Rubber tracks might be a panacea for punctures, but you’ll need to keep an eye on how they run, if you want to maximise their working life. Geoff Ashcroft seeks out a few pointers.
Where tyres can be looked upon as a fit-and-forget means of getting power to the ground - unless they are perhaps flat or worn smooth - rubber track drive systems need a little more care and attention.
However, it is considered a small price to pay for the benefits rubber tracks offer.
By their very nature, a rubber track running gear is more complex than a wheeled tractor, and as such requires a more diligent approach from operators if they are to make the most of performance and keep running costs under control.
There are two distinct types of rubber track system – those driven by friction, and those using positively engaged lugs – which use different types of track construction.
Friction drive tracks can be found on twin track machines such as Agco’s Challenger and John Deere 8RT and 9RT models for example. The track is kept under high tension, using hydraulic pressure, which can be applied through a spool valve to charge the system.
Consult the operator’s handbook for the correct tensioning process, and the frequency with which it may be required.
It is this tension that ensures the inside of the track stays firmly in contact with the large diameter, rubber-coated friction drive wheel at the rear.
Positively driven tracks are found on four-track tractors such as the Case-IH Quadtrac, Versatile Deltra Track and Deere’s 9RX.
This type of track works on the ‘tooth and sprocket’ concept, using reinforced inboard lugs on the inside of the track that engage in a cage-type steel drive wheel to provide a positive drive. Suitable tension still needs to be applied.
According to Agco’s Ben Bell, the condition of the inside of a rubber track is much more critical than the outside.

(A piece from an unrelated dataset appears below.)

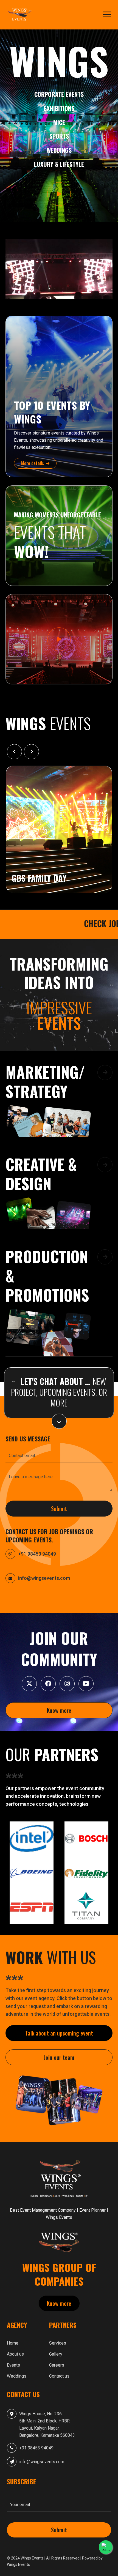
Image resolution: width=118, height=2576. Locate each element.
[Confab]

“While the outside of the belt and its tread bars are the obvious places that wear, it is much more critical to cast a frequent eye over the inside of a track, to see how the track carcass might be performing,” he says.
He warns that cuts, grazes and exposed wires on the inside of a track are factors that will contribute to premature failure.
“While tracks don’t suffer from air loss, they can still be punctured,” he warns. “And a split or hole in a track can lead to water ingress, which can result in internal corrosion. This can lead to the steel reinforcing wires inside the track being weakened, and eventually they will detach from the rubber under high load.”
He advises that holes should be patched as soon as they are identified.
“When wires are showing, you’re on borrowed time,” he adds.
After initial pdi on a new machine, it is unusual for a rubber track to run out of alignment unless something’s gone a wry.
However, track alignment does need to be checked – and any adjustments made – once a replacement set of tracks have been fitted.
While individual tractors have their own specific adjustment processes, an out-of-true track is easily spotted, particularly on friction drive systems, as the sides of the guide lugs will wear rapidly.
Component wear or replacement can influence alignment, and checking temperature on the sides of the lugs will show up any one-sided rubbing.
Most track frames will run reasonably clean – dust and dirt is useful, but large pieces of debris and sharp stones, less so.
Any stones pushed into the rollers or track carcass should be removed before they inflict too much damage.
When new tracks have been fitted, there is a ‘break-in’ period that will help you get the most from your new rubber.
Essentially, tracks need to be ‘work-hardened’ and this is where dust and dirt act as a dry lubricant to minimise heat build-up and reduce rubber stickiness.
“It is important not to tear off down the road on a long journey, with new tracks,” warns Case-IH’s Paul Freeman. “Mid-wheels will be turning very fast at road speeds, and heat build-up will be the biggest problem here. Rubber surfaces will soften and try to vulcanise themselves together.”
“If you really have to run down the road, break the journey into short stints and allow tracks to cool,” he says. “A useful tip to resist heat is to coat the inside the tracks with a conditioning powder, which contains graphite.”
It is a point reinforced by Agco’s Ben Bell who suggests a bag of lime split between both tracks can help remove a shiny finish and maintain friction.
Tracks can last a long time if road-work and stony ground have been avoided. Typically, tracks can last 3,000-5,000 hours and often double the life of tyres doing the same work, in the same conditions.
On positive drive systems, ensure wheel scrapers are correctly adjusted to prevent material build-up. Excess debris can lead to lug damage and deterioration of the area where the drive wheel and track meet.
Mechanical damage, side-loading and excessive torque can shorten drive lug life, according to Camso distributor Eurotrack.
“Try and make headland turns in alternate directions,” suggests Eurotrack’s James Hunt. “This can help to equalise wear on both sides of the drive lugs.”
“And get into the habit of making frequent undercarriage inspections,” he adds. “That way, you are more likely to spot a problem before it develops, and that can save you money.”